Also to point out, that with respect to the verdict submitted which was general in form, the same instrument contains the following unchallenged statement:
"It was agreed by the respective parties that the case was being submitted generally to the jury for a verdict in favor of the plaintiff or defendant, and then when the verdict is received and it is necessary, the court will determine the distinct amount for which judgment should be entered."

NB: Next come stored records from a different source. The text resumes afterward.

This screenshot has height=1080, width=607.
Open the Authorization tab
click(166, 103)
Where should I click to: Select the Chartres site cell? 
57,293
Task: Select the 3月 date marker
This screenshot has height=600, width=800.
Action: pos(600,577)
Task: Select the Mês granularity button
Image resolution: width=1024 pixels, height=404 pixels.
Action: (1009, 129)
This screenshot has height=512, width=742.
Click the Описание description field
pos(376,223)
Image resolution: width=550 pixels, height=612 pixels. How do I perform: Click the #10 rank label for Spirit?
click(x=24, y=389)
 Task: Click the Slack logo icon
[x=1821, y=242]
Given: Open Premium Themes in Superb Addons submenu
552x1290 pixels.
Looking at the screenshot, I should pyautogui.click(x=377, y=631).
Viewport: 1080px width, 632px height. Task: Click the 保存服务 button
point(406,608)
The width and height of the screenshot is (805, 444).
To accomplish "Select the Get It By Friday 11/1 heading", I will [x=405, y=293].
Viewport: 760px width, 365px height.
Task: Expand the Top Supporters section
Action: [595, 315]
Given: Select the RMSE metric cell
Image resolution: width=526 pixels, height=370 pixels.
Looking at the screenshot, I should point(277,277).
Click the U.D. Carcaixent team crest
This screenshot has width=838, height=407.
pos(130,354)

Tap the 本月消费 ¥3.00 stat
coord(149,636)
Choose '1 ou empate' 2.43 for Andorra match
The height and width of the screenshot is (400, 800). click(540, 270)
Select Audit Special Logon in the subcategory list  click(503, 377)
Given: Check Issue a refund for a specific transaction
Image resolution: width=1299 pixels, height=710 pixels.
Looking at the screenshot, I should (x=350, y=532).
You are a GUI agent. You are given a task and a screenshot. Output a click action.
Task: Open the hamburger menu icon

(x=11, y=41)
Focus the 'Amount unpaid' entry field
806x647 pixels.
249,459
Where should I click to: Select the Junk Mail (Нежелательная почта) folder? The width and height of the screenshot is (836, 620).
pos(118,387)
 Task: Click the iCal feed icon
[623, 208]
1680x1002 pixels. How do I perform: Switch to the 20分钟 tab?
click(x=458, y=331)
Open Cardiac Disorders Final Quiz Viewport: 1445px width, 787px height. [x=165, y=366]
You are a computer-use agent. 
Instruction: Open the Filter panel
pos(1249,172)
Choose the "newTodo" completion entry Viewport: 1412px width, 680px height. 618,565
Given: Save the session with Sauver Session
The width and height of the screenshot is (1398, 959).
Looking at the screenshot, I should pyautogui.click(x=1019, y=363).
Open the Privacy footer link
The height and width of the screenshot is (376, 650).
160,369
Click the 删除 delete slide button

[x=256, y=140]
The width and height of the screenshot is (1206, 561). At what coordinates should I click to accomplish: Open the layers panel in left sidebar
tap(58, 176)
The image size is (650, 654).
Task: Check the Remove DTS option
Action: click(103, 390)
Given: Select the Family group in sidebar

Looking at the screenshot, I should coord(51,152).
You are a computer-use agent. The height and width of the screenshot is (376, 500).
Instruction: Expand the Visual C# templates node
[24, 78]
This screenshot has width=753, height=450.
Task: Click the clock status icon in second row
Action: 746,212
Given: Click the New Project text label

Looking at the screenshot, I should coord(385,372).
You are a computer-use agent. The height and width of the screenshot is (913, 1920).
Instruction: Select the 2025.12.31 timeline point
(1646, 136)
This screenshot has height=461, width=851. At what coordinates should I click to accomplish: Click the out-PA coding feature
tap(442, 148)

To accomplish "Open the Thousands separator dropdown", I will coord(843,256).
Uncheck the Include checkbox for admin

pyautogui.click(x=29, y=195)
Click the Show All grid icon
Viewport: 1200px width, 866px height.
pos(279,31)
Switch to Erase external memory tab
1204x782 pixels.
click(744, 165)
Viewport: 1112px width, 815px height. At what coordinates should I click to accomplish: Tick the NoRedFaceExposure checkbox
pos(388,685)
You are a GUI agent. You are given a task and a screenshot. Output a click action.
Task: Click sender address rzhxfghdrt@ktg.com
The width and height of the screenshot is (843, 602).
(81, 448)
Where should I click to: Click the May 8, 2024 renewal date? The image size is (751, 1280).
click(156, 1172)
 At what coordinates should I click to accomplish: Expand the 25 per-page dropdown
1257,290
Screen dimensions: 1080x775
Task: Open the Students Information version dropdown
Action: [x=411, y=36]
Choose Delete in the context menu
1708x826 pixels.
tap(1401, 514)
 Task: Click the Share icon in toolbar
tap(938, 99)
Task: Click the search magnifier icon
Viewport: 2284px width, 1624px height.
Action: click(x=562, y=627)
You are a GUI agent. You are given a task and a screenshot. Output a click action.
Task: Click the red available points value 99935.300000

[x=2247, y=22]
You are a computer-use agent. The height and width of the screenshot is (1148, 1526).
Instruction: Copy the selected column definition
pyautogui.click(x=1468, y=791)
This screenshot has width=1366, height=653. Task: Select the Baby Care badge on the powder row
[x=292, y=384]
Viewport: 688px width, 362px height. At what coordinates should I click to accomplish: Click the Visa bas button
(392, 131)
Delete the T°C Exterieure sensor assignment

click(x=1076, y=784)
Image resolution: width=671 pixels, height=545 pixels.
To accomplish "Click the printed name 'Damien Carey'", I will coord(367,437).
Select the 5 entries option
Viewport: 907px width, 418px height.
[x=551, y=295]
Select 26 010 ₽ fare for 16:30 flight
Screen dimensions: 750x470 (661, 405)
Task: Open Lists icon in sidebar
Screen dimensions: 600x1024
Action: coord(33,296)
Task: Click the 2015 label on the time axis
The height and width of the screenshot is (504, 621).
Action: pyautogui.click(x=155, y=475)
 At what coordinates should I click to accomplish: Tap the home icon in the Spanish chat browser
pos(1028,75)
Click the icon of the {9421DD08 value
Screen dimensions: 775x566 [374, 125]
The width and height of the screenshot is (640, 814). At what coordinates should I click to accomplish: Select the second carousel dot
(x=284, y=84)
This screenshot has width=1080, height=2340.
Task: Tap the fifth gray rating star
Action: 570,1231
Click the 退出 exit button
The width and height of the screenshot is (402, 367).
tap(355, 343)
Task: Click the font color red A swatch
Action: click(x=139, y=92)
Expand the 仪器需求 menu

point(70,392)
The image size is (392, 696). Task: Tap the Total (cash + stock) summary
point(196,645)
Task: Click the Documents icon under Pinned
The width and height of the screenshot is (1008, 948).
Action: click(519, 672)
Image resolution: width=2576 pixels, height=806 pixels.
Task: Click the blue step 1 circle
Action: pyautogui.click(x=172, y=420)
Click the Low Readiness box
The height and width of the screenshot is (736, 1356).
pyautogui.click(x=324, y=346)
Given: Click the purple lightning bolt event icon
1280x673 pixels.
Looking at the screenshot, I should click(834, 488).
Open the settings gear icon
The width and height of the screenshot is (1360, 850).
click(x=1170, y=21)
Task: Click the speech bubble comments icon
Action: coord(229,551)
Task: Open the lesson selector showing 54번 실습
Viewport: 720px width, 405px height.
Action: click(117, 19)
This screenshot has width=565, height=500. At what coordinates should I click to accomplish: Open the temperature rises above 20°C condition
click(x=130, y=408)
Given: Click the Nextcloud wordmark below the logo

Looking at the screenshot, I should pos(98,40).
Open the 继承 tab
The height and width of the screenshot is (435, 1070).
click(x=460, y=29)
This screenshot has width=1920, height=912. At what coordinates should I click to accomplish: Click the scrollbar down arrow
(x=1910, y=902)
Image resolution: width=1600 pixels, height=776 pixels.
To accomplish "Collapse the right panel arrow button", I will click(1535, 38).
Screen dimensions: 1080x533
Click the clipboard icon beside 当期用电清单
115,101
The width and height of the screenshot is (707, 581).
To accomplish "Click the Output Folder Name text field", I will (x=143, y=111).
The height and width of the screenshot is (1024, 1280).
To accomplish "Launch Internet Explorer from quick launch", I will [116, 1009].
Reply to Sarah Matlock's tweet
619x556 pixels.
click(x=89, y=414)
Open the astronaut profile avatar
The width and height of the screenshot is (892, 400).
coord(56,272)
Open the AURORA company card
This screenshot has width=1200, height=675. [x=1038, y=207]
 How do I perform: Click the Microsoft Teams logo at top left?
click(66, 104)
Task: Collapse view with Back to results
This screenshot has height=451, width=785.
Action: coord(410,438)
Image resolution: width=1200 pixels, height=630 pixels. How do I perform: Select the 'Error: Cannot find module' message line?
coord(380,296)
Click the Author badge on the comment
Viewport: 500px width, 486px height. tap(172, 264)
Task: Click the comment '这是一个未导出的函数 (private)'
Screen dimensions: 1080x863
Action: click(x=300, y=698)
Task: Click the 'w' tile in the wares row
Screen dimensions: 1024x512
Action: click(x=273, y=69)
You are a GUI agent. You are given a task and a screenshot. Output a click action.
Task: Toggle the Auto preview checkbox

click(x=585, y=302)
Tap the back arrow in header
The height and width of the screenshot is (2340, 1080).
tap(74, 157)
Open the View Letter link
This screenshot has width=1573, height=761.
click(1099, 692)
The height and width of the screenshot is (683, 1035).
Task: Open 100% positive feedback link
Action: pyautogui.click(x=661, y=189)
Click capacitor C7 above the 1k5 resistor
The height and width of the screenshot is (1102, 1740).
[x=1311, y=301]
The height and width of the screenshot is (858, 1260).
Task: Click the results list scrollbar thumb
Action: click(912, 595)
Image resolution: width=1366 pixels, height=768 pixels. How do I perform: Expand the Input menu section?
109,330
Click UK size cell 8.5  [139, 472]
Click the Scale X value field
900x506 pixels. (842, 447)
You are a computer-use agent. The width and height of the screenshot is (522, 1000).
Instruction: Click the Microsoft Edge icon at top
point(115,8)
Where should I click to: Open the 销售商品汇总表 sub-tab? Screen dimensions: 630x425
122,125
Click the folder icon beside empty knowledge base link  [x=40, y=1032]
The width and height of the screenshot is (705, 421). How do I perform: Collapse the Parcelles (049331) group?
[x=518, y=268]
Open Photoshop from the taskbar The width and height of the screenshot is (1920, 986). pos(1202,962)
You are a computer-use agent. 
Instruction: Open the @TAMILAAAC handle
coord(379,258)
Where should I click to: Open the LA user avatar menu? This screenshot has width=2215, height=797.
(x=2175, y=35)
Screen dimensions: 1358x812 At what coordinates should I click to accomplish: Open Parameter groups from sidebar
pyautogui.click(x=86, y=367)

Defendant's attempt to have a review of the trial court's order overruling his demurrer to the evidence is challenged at the outset by the plaintiffs' who, citing Ziegelasch v. Durr, 183 Kan. 233, 326 P.2d 295; Ogilvie v. Mangels, 183 Kan. 733, 332 P.2d 581; Liberty Glass Co. v. Bath, 187 Kan. 54, 353 P.2d 786, assert this court has made it clear that a party who claims that his opponent's evidence is insufficient to support an adverse judgment must seek judgment from the trial court, not only by a demurrer, but by motion for directed verdict also, after all the evidence in the trial of the case has been presented. Conceding that is the rule, it has no application where — as here — the plaintiffs saw fit to move the trial court for a directed verdict at the close of all the evidence, thus challenging the attention of the trial court to the sufficiency of all such evidence. The applicable rule is well-stated in Anderson v. Thomas, 184 Kan. 240, 336 P.2d 821, where it is held:
"Where a defendant's demurrer to the plaintiff's evidence is overruled and the defendant elects to introduce evidence on his own behalf, the rule stated in Ziegelasch v. Durr, 183 Kan. 233, 326 P.2d 295, requiring the defendant to again raise the sufficiency of the evidence by a motion for a directed verdict at the close of all the evidence or be deemed to have waived the sufficiency of the plaintiff's evidence as raised by his former demurrer, is overcome and the defect satisfied where the plaintiff at the close of all the evidence demurs to the defendant's evidence and moves the trial court for a directed verdict, since it challenges the attention of the trial court to the sufficiency of all the evidence to go to a jury." (Syl. ¶ 13.)
It follows the plaintiffs' contention the order overruling defendant's demurrer to the evidence is not reviewable lacks merit and cannot be upheld. However, it should be pointed out that, under another well-established rule, since defendant introduced evidence after his demurrer to the evidence was overruled, the question whether such order was proper does not depend upon the state of the plaintiffs' evidence at the time defendant's demurrer was lodged against it but on the state of the evidence at the close of the case (see Lechleitner v. Cummings, 159 Kan. 171, 152 P.2d 843; Wilson v. Holm, 164 Kan. 229, 188 P.2d 899; Tuggle v. Cathers, 174 Kan. 122, 127, 254 P.2d 807; Ziegelasch v. Durr, 235, supra; In re Estate of Rogers, 184 Kan. 24, 234 P.2d 830).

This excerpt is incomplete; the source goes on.